= Aline Saint-Amand =

Canadian politician

Aline Saint-Amand (born June 16, 1936) is a former Canadian politician in Quebec. She represented Jonquière in the National Assembly of Quebec from 1983 to 1985 as a Liberal.

==Life==
The daughter of William Boily and Lorraine (Irène) Dutil, she was born Aline Boily in Kénogami (now Saguenay, Quebec). She was educated at the convent of the Sisters of Notre-Dame du Bon-Conseil. She worked as a secretary and then as a proof editor for Éditions du Réveil from 1974 to 1983. In 1981 and 1982, she was vice-president of the union for workers at Éditions du Réveil.

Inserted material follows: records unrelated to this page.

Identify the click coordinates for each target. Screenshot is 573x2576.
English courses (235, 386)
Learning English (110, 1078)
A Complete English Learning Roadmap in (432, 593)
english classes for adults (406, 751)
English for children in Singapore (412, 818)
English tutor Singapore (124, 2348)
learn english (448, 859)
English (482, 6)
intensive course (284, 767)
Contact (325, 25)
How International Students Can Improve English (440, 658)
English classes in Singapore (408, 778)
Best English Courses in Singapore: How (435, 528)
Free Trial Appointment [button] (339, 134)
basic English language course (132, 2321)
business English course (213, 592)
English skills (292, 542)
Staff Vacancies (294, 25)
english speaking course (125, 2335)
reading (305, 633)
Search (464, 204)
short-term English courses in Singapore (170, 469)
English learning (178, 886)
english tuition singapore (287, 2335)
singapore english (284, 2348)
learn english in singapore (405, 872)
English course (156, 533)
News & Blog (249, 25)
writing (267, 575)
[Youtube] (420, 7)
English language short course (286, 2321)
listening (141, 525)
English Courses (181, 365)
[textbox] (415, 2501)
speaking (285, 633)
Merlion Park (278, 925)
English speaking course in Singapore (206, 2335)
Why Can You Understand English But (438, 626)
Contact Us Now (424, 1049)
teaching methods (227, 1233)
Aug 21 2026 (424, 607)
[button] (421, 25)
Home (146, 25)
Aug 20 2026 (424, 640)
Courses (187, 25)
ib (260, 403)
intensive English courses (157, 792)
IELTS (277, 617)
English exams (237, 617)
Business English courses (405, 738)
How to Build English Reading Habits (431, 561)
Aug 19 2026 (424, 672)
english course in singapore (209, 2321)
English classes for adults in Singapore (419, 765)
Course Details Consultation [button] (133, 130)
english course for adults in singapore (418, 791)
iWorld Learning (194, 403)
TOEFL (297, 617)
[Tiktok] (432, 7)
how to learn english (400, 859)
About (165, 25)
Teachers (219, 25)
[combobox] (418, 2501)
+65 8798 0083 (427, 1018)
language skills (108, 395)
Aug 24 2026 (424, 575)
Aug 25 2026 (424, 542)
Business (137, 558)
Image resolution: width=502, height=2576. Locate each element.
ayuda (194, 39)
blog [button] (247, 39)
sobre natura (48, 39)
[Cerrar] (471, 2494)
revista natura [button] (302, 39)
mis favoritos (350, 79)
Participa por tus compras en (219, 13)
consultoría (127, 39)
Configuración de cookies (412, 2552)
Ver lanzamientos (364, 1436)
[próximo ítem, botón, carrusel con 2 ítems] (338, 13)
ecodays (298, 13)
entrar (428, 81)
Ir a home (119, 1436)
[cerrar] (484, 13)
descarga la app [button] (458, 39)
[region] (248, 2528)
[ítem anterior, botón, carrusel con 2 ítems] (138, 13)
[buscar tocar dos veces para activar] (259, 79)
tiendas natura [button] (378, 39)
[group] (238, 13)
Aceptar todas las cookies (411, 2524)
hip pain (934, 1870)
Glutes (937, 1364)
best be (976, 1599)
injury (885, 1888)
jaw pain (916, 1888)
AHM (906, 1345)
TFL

She was a member of the board of directors for the community legal centre for Saguenay–Lac-Saint-Jean. Saint-Amand was vice-president and president for the Club culturel et humanitaire Châtelaine de Jonquière and was founding president of the Fondation Châtelaine at Jonquière.

She was elected to the Quebec assembly in a by-election held in 1983 but was defeated when she ran for reelection in 1985 and 1989. She worked as an advisor in the offices of various Quebec cabinet ministers from 1986 to 1992. She was assistant chair for the Quebec Commission des normes du travail from 1993 until she retired in 1998.

From 1998 to 2002, she served on the board of directors for the Orchestre Symphonique de Québec. In 2003, she became a member of the board of directors for the Orchestre Symphonique du Saguenay-Lac-Saint-Jean, becoming assistant chair in 2004.

She married Ghislain Saint-Amand; he died in 2005.